Best Time to Take Whey Protein Shake


Morning, between meals, post workout, before bed time…what confusion, what is the best time to take your whey protein shake?

These are basically the preferred times for most of the bodybuilders that take whey protein shakes, and they’re all good times, don’t get me wrong.

But if you’re like most people you need to decide when taking a whey protein shake is more effective.

Ideally we should constantly feed our body with proteins to ensure muscle growth and be in anabolic phase, but if you’re used to protein shakes you know that it’s not very easy to take more than one serving a day for these reasons:

  • Whey protein shakes are expensive and maybe you can’t afford it
  • The taste of whey protein shakes can make you “sick of it” if you take multiple servings per day
  • Too much protein can give you uncomfortable side effects

What we’re trying to figure out here is the best time of the day based on the assumption that you can take only one serving a day.

Morning Whey Protein Shake

The best time I prefer to take my whey protein shake is in the morning, as breakfast or just after breakfast.

Why?

Because it’s proven to be the most effective time to take it as your body has been fasting for hours when you wake up. If you sleep, let’s say, 8 hours a night, when you wake up you’ve been fasting for at least 8 hours, and probably more if you didn’t eat anything just before bedtime.

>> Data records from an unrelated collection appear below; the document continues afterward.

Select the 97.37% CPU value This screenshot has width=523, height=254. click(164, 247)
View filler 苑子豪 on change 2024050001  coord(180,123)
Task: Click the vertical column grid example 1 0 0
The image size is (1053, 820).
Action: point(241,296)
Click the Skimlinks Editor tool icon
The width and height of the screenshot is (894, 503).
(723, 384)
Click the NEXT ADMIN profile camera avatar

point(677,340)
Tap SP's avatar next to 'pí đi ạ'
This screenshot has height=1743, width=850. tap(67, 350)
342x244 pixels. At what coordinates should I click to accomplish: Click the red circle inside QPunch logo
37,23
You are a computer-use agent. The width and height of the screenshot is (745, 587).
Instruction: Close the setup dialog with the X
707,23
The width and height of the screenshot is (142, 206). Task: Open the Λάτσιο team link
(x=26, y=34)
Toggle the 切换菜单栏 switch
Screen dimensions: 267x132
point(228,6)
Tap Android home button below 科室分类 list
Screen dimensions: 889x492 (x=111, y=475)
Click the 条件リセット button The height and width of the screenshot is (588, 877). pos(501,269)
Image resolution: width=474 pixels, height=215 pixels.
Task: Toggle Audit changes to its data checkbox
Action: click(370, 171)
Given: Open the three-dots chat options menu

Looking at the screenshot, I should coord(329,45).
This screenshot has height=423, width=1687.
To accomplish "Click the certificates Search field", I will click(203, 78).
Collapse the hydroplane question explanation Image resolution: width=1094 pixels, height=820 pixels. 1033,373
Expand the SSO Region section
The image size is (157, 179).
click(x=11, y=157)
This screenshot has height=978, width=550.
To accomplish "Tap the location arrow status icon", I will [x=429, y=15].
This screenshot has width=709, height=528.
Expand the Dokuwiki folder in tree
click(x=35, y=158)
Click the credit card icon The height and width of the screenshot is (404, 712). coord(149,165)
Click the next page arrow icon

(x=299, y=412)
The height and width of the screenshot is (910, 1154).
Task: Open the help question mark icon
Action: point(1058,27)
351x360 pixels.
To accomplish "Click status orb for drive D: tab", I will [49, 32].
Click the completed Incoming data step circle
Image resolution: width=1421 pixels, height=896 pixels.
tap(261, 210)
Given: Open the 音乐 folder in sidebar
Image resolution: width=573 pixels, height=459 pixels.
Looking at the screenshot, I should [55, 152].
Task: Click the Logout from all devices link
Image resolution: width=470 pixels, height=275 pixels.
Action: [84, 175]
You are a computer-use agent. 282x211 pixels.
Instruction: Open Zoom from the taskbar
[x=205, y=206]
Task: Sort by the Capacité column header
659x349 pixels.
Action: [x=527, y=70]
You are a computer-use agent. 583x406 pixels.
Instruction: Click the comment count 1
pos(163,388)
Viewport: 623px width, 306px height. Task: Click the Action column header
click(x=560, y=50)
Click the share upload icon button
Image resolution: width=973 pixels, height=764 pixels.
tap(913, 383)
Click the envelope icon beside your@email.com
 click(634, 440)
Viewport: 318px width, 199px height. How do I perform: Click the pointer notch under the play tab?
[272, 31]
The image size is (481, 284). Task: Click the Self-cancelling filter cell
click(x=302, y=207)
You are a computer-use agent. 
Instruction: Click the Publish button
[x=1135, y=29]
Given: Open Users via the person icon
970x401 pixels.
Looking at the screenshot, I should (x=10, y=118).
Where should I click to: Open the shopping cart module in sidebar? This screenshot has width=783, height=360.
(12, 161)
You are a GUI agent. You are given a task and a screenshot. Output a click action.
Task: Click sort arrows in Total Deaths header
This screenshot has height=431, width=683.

We all now that to ensure muscle recovery and muscle gains we should feed our body with proteins throughout the day. If you take whey protein shake for breakfast you interrupt the “protein fasting” and also give some energy to your body as the day starts.

Post Workout Whey Protein Shake

The second best time to take whey protein shake, for me, is after workout. If you can eat some lean meat, eggs, tuna fish or any high protein food after your workouts I encourage you to do so because you can provide fresh proteins for your body to start the recovery and repairing process of your muscles.

But we all know that drinking a whey protein shake is so much easier and quick, and we can take in pure proteins only (no fats, no carbs etc.) and this is why I take mine after a workout.

Between Meals Whey Protein Shake

Another good time to take protein shakes is between meals, always for the reason that smaller frequent meals are better than big meals several hours away. And if your smaller meals contain high protein, so much better!

I take my whey protein shake between meals only on those days when I know that I had high carbs and low protein lunch or dinner and I need extra protein to sustain my recommended daily intake.

This works well on those day where I can’t really have enough protein in my meals.

Whey Protein Shake before Bedtime

Before bedtime…this could be an option but it’s not my favorite. I did it several times because I was hungry and I had nothing better to eat at that time, or because I knew I didn’t have enough protein during the day.

But the side effects were more than the advantages.

Protein before bedtime will most likely keep you awake for a long time, it’s like having an energy shot when you try to sleep. Some people don’t experience this, but on me…not a good idea.

Proteins side effects can keep you awake…and I am talking about need to use the bathroom or lots of gas in your stomach…not fun when you try to sleep.

But hey if you don’t have problems forget about what I say and go ahead, lucky you!

Pre Workout Whey Protein Shake

Some people do it, but I wouldn’t recommend it. Whatever you eat before a workout is going to be burnt during the workout. I prefer to burn my carbs and save proteins for later.

I don’t want to burn my precious proteins during workout, that’s the time I want to get rid of fats and carbs!

In conclusion, I would summarize this article with this advice…

Try to distribute the proteins that you take in during the day to constantly feed your body with the building blocks of muscle, therefore prefer:

  1. Whey protein shake in the morning (after several hours of fasting)
  2. After workout (to start the recovery process immediately)
  3. Between meals
  4. Before bed as last option

Don’t try to get all your protein intake at once, thinking that you can take 6 scoops in the evening just because you didn’t eat proteins during the day. Bodybuilding doesn’t work like that, you have to constantly feed your body throughout the day!